= TASK DIRECTIONS =
Reproduce each entry below verbatim.

= TASK MATERIAL =
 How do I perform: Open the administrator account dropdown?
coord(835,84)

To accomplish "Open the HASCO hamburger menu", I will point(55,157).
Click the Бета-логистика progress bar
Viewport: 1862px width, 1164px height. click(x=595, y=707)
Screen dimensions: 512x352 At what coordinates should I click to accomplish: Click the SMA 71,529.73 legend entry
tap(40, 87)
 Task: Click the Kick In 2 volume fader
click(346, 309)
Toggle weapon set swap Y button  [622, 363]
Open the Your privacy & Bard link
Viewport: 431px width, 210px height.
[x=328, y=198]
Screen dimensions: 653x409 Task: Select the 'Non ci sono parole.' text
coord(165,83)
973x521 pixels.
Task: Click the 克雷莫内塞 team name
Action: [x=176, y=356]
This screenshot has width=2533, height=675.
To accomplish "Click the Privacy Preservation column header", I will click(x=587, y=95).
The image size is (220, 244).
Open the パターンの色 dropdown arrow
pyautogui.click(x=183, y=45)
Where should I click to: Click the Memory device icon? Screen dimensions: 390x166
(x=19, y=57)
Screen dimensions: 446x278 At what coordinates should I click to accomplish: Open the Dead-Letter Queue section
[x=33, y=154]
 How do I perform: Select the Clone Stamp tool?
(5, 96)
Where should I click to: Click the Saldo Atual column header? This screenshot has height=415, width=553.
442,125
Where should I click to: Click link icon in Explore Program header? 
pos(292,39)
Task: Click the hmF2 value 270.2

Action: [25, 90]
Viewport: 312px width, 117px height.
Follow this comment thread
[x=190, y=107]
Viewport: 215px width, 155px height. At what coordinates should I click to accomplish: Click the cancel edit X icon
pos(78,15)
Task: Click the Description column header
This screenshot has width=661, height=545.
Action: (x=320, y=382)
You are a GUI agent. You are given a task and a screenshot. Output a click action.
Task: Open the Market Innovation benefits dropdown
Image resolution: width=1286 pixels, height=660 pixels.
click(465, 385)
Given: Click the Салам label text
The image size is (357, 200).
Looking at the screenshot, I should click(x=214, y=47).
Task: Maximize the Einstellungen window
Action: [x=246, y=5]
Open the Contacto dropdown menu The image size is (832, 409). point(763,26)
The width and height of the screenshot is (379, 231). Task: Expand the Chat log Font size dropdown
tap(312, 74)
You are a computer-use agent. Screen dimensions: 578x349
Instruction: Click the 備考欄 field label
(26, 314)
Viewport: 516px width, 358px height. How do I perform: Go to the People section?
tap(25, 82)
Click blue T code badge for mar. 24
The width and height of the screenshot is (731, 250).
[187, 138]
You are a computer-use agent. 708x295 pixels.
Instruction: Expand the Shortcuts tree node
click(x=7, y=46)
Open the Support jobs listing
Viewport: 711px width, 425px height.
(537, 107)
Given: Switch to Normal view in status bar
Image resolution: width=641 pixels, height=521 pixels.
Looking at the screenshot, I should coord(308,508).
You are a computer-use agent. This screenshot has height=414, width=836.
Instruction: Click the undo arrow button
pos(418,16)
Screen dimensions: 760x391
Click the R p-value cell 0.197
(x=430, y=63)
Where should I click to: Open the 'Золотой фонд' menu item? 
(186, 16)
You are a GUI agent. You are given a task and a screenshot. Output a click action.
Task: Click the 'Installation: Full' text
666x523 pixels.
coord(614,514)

= ANSWER TO THIS TASK =
 How do I perform: Open the administrator account dropdown?
coord(835,84)

To accomplish "Open the HASCO hamburger menu", I will point(55,157).
Click the Бета-логистика progress bar
Viewport: 1862px width, 1164px height. click(x=595, y=707)
Screen dimensions: 512x352 At what coordinates should I click to accomplish: Click the SMA 71,529.73 legend entry
tap(40, 87)
 Task: Click the Kick In 2 volume fader
click(346, 309)
Toggle weapon set swap Y button  [622, 363]
Open the Your privacy & Bard link
Viewport: 431px width, 210px height.
[x=328, y=198]
Screen dimensions: 653x409 Task: Select the 'Non ci sono parole.' text
coord(165,83)
973x521 pixels.
Task: Click the 克雷莫内塞 team name
Action: [x=176, y=356]
This screenshot has width=2533, height=675.
To accomplish "Click the Privacy Preservation column header", I will click(x=587, y=95).
The image size is (220, 244).
Open the パターンの色 dropdown arrow
pyautogui.click(x=183, y=45)
Where should I click to: Click the Memory device icon? Screen dimensions: 390x166
(x=19, y=57)
Screen dimensions: 446x278 At what coordinates should I click to accomplish: Open the Dead-Letter Queue section
[x=33, y=154]
 How do I perform: Select the Clone Stamp tool?
(5, 96)
Where should I click to: Click the Saldo Atual column header? This screenshot has height=415, width=553.
442,125
Where should I click to: Click link icon in Explore Program header? 
pos(292,39)
Task: Click the hmF2 value 270.2

Action: [25, 90]
Viewport: 312px width, 117px height.
Follow this comment thread
[x=190, y=107]
Viewport: 215px width, 155px height. At what coordinates should I click to accomplish: Click the cancel edit X icon
pos(78,15)
Task: Click the Description column header
This screenshot has width=661, height=545.
Action: (x=320, y=382)
You are a GUI agent. You are given a task and a screenshot. Output a click action.
Task: Open the Market Innovation benefits dropdown
Image resolution: width=1286 pixels, height=660 pixels.
click(465, 385)
Given: Click the Салам label text
The image size is (357, 200).
Looking at the screenshot, I should click(x=214, y=47).
Task: Maximize the Einstellungen window
Action: [x=246, y=5]
Open the Contacto dropdown menu The image size is (832, 409). point(763,26)
The width and height of the screenshot is (379, 231). Task: Expand the Chat log Font size dropdown
tap(312, 74)
You are a computer-use agent. Screen dimensions: 578x349
Instruction: Click the 備考欄 field label
(26, 314)
Viewport: 516px width, 358px height. How do I perform: Go to the People section?
tap(25, 82)
Click blue T code badge for mar. 24
The width and height of the screenshot is (731, 250).
[187, 138]
You are a computer-use agent. 708x295 pixels.
Instruction: Expand the Shortcuts tree node
click(x=7, y=46)
Open the Support jobs listing
Viewport: 711px width, 425px height.
(537, 107)
Given: Switch to Normal view in status bar
Image resolution: width=641 pixels, height=521 pixels.
Looking at the screenshot, I should coord(308,508).
You are a computer-use agent. This screenshot has height=414, width=836.
Instruction: Click the undo arrow button
pos(418,16)
Screen dimensions: 760x391
Click the R p-value cell 0.197
(x=430, y=63)
Where should I click to: Open the 'Золотой фонд' menu item? 
(186, 16)
You are a GUI agent. You are given a task and a screenshot. Output a click action.
Task: Click the 'Installation: Full' text
666x523 pixels.
coord(614,514)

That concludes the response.